Work required - Extract each line from the entries below that has the string "computer" in it.

*** Supplied records Section Begins ***

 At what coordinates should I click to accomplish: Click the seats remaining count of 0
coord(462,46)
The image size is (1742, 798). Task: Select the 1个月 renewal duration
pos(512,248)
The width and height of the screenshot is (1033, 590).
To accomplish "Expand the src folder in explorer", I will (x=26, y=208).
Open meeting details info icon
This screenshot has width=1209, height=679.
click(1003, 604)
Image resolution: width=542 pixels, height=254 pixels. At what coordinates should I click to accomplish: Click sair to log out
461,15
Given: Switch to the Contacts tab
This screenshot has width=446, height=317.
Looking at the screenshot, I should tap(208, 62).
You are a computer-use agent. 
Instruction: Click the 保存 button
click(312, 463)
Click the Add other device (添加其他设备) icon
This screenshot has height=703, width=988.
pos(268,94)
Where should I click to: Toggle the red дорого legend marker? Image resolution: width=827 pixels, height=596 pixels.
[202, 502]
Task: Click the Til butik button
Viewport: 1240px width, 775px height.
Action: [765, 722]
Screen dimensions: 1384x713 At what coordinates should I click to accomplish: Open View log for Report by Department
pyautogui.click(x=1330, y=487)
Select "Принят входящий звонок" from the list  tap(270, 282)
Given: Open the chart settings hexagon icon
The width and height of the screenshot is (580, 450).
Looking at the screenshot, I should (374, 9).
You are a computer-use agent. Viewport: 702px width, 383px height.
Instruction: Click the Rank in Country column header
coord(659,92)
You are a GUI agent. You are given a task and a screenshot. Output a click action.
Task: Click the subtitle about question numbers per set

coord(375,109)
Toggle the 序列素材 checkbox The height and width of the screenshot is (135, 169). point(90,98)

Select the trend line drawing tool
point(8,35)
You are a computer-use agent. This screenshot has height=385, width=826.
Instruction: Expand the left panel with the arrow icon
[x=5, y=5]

*** Supplied records Section Ends ***

Exercise response -
You are a computer-use agent. 
You are a computer-use agent. Viewport: 702px width, 383px height.
You are a computer-use agent. This screenshot has height=385, width=826.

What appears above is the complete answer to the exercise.